EXERCISE: Copy every line from the line with "You are a computer-use agent. Screen" up to and including the line with "(x=478, y=913)", requests included and pictures left out. Scale each coordinate in the answers by 2.6 and round to whole numbers, with halves rounded up, and leave all numbers in the requests unchanged.

-- start SUPPLIED DATA --

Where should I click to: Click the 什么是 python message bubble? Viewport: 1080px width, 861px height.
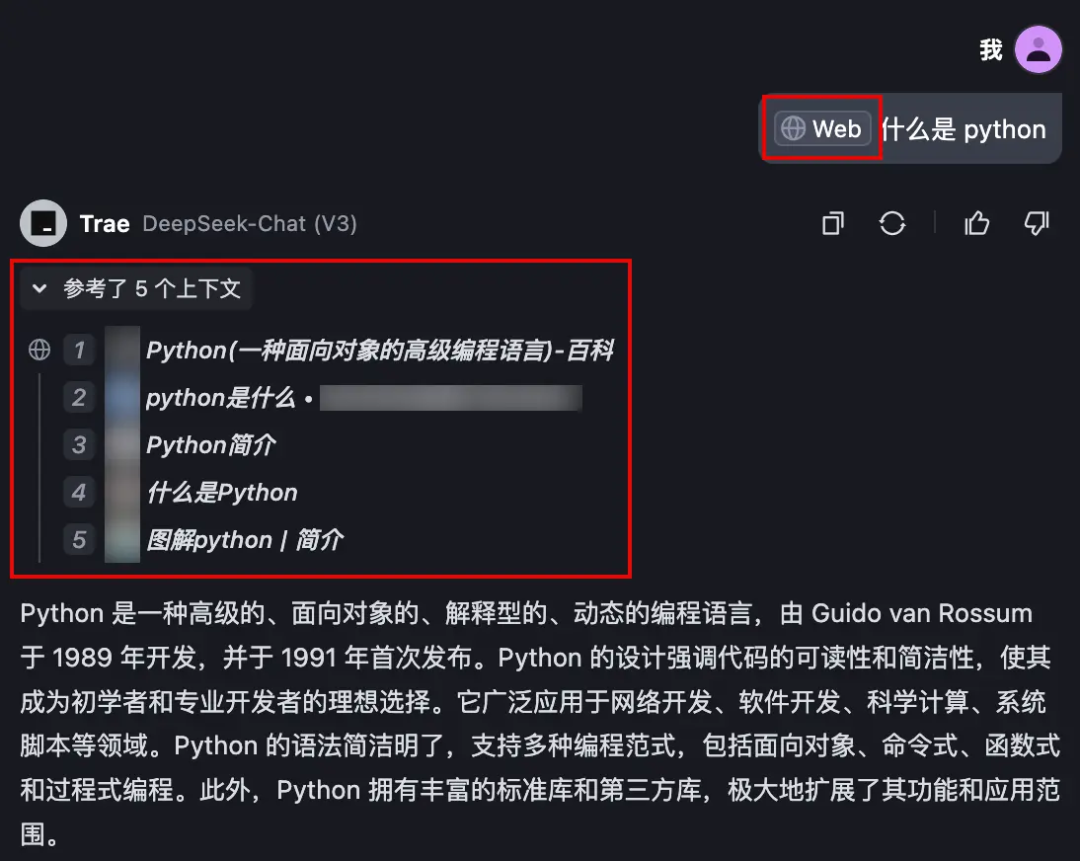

-- end SUPPLIED DATA --
-- start SUPPLIED DATA --

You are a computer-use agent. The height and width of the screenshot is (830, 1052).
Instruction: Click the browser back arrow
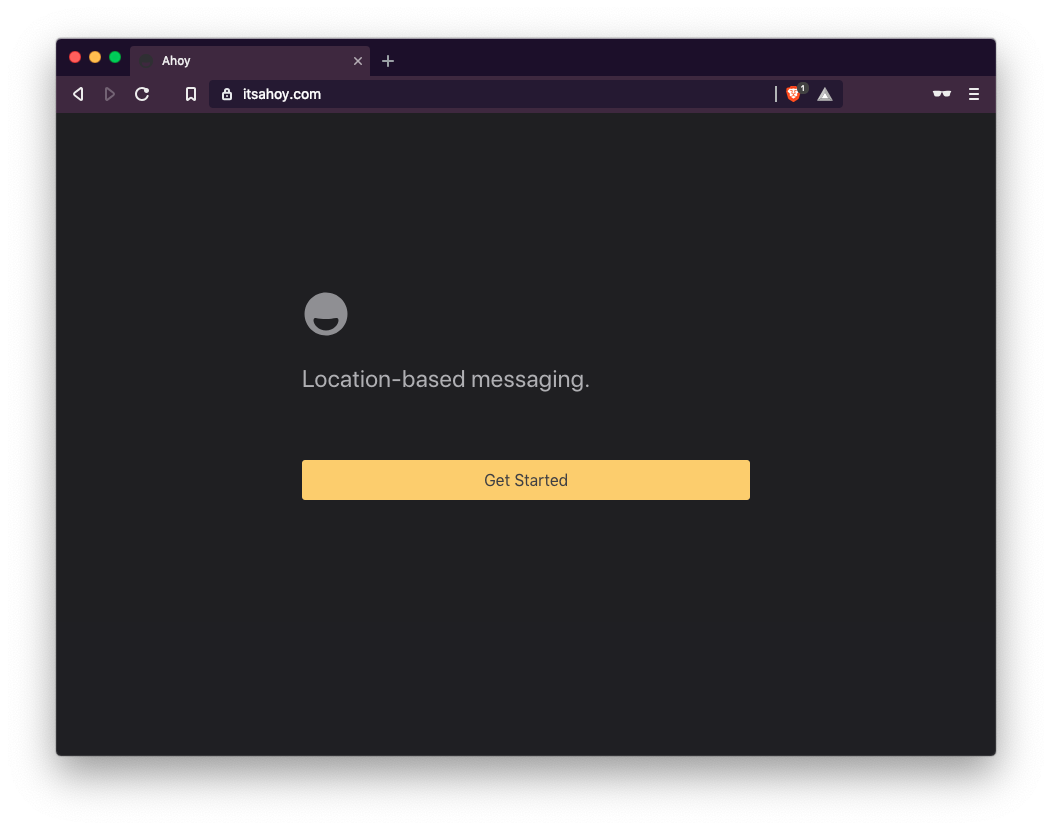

-- end SUPPLIED DATA --
-- start SUPPLIED DATA --

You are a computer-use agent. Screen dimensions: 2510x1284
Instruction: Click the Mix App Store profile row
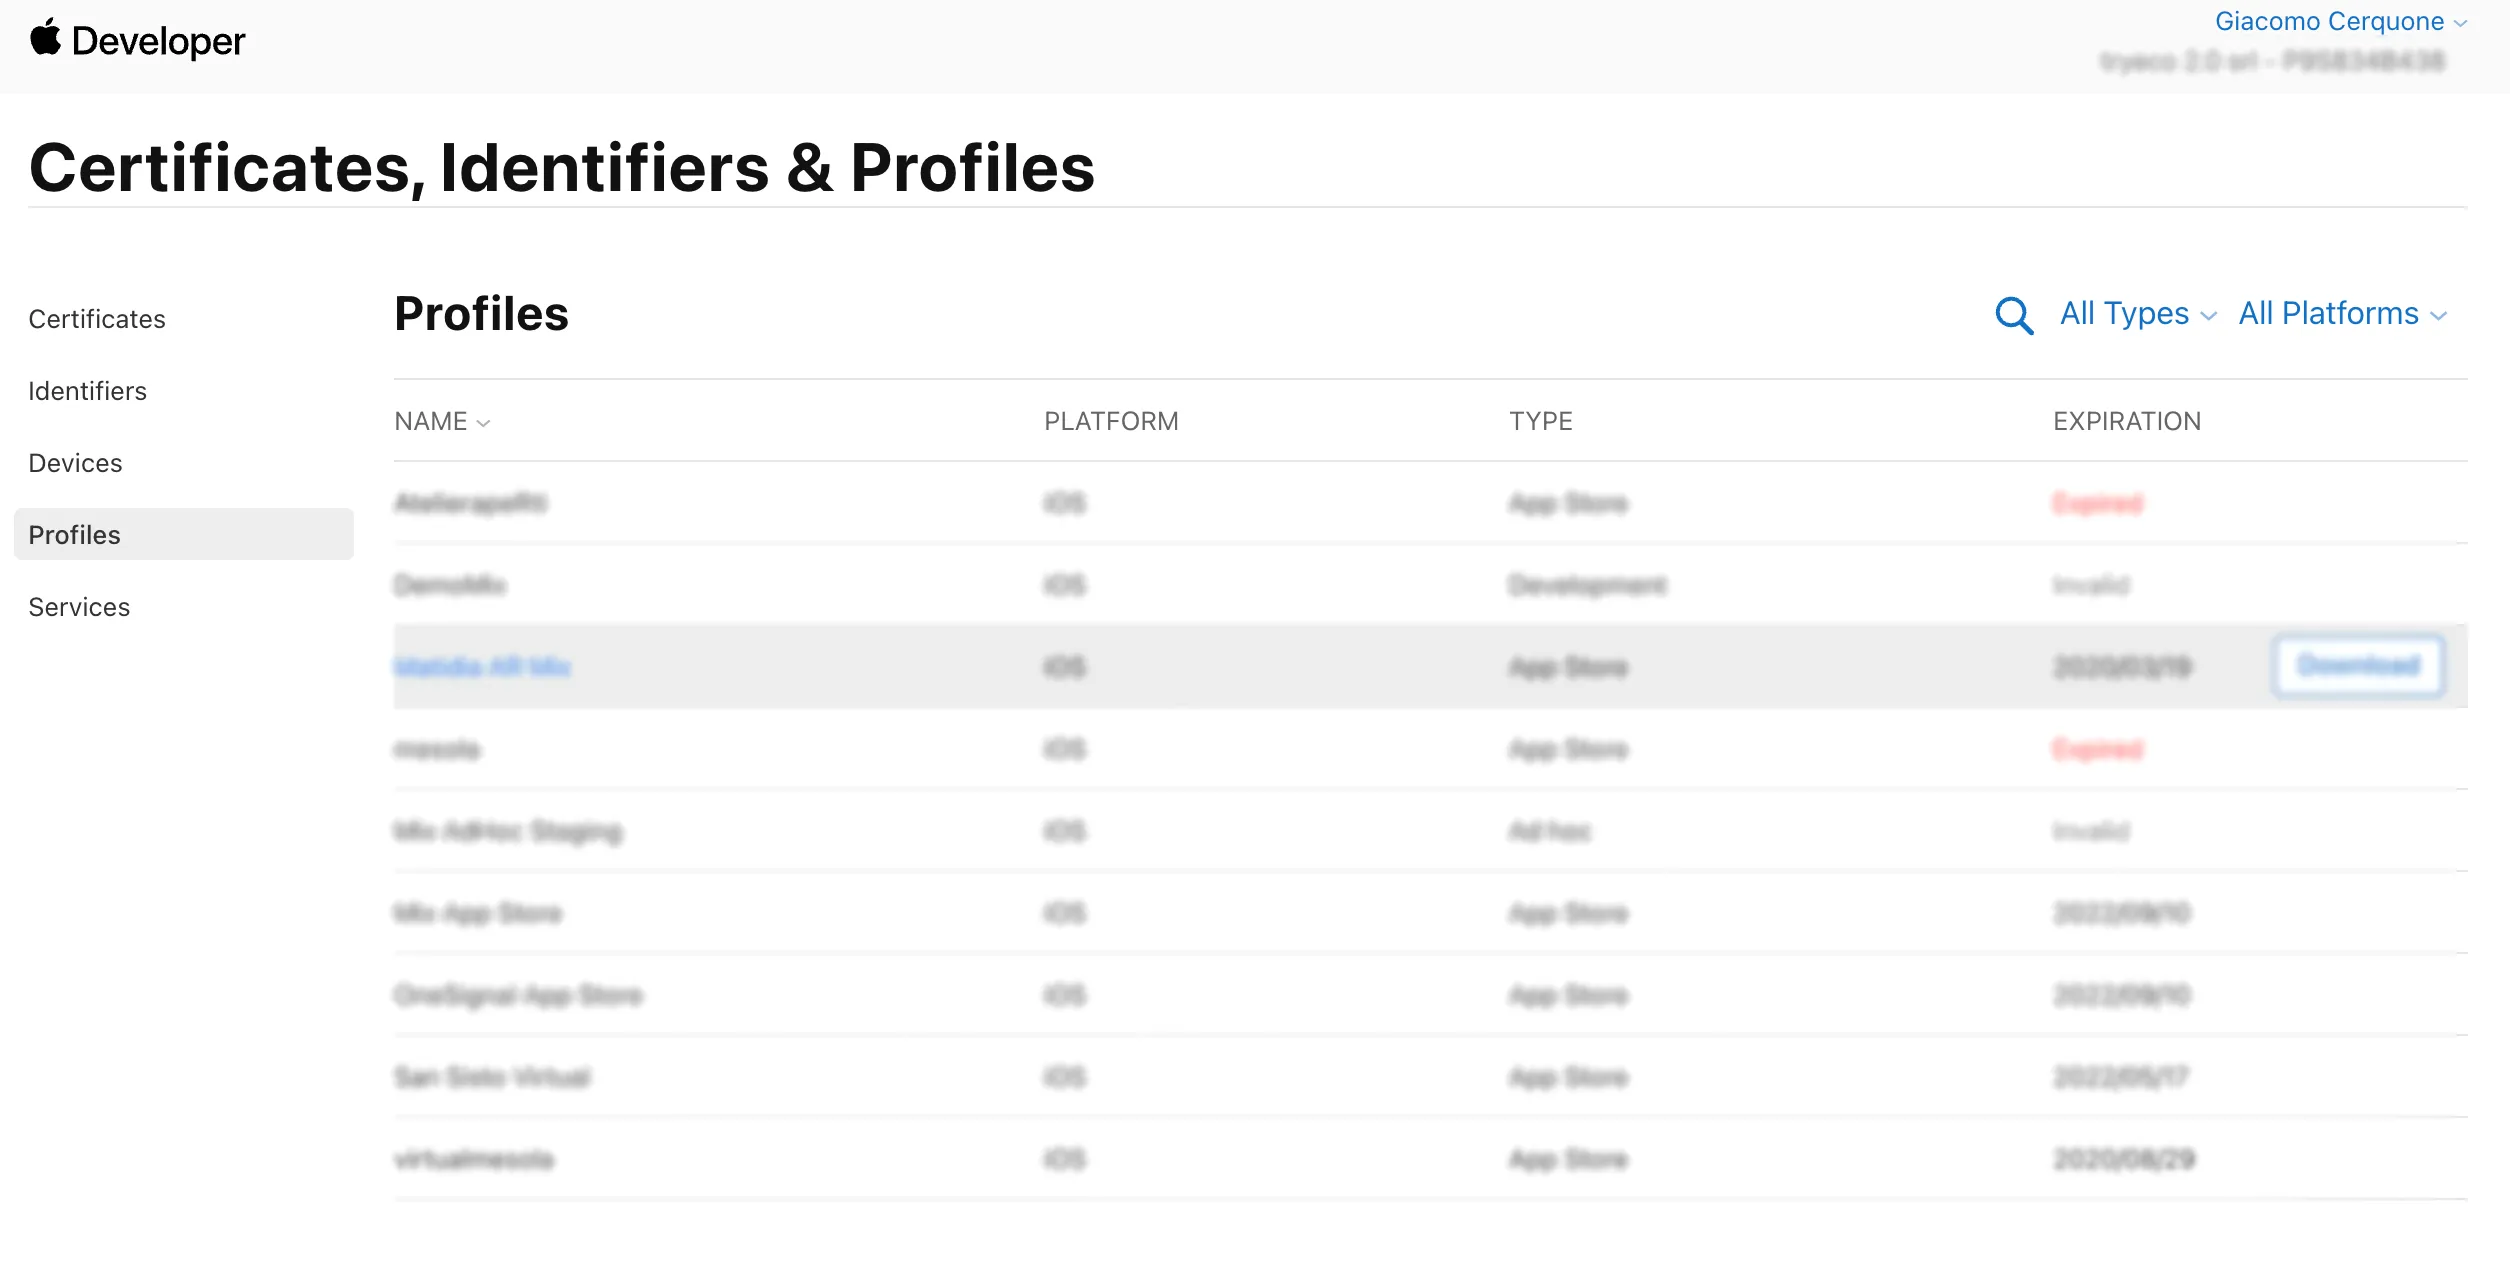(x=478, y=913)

-- end SUPPLIED DATA --

EXERCISE ANSWER:
You are a computer-use agent. Screen dimensions: 2510x1284
Instruction: Click the Mix App Store profile row
(x=1243, y=2374)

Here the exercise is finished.